### YOUR TASK
All records below are to be transcribed exactly, with every picture left out.

### DATASET EXCERPTS
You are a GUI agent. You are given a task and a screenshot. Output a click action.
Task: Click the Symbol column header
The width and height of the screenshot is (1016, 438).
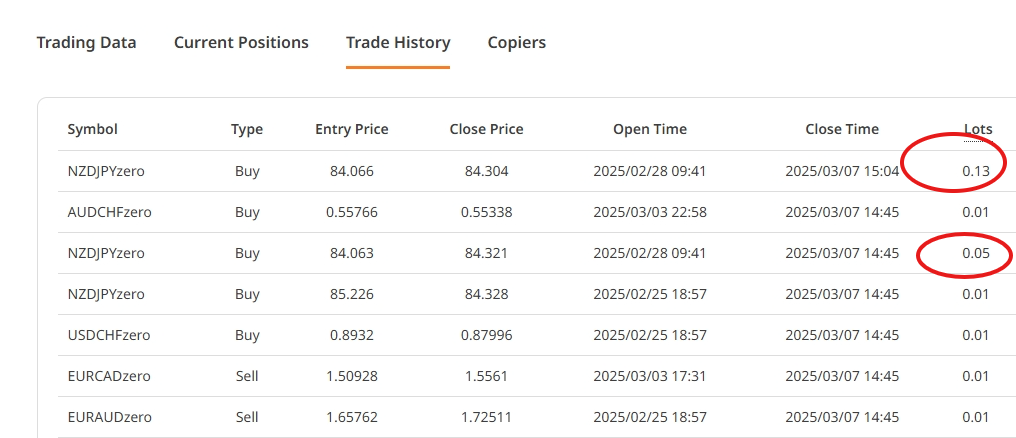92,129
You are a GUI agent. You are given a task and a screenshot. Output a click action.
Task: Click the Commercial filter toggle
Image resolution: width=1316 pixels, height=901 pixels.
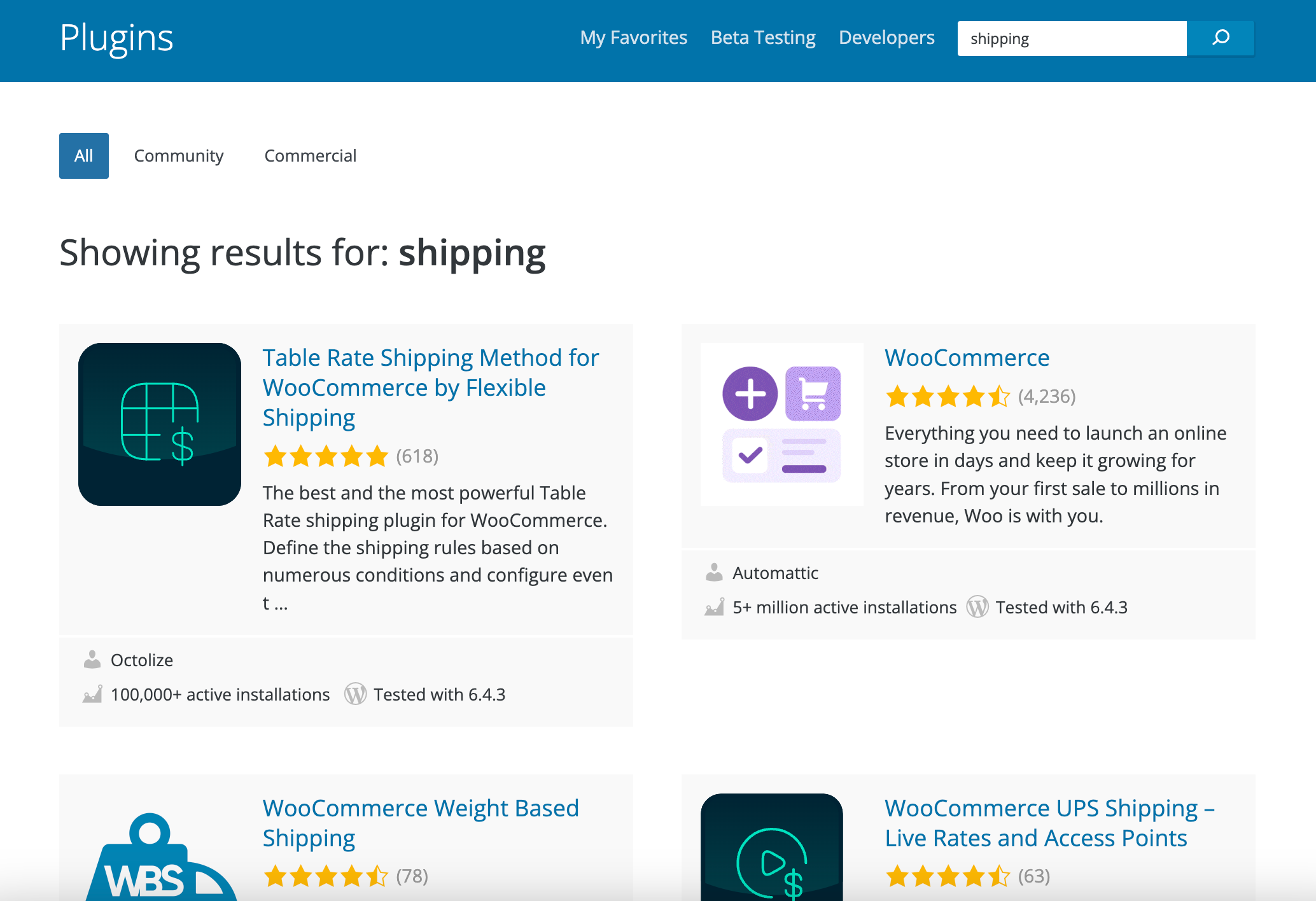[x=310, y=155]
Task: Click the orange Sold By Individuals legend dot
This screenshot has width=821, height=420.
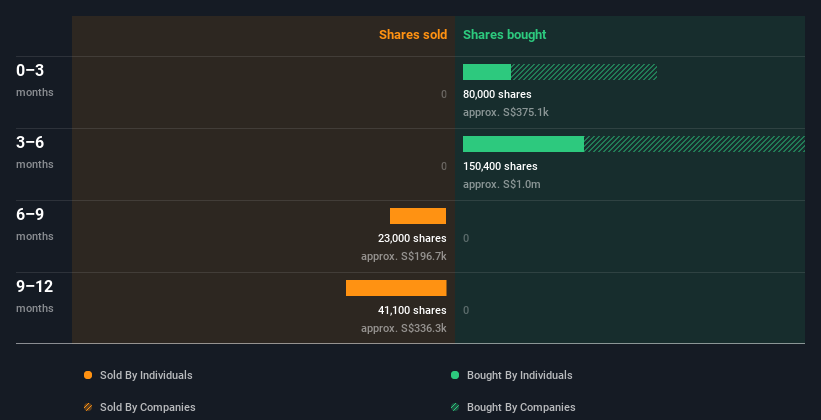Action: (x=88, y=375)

### EXPECTED ANSWER
You are a GUI agent. You are given a task and a screenshot. Output a click action.
Task: Click the Symbol column header
The width and height of the screenshot is (1016, 438).
92,129
You are a GUI agent. You are given a task and a screenshot. Output a click action.
Task: Click the Commercial filter toggle
Image resolution: width=1316 pixels, height=901 pixels.
[x=310, y=155]
Task: Click the orange Sold By Individuals legend dot
This screenshot has width=821, height=420.
Action: (x=88, y=375)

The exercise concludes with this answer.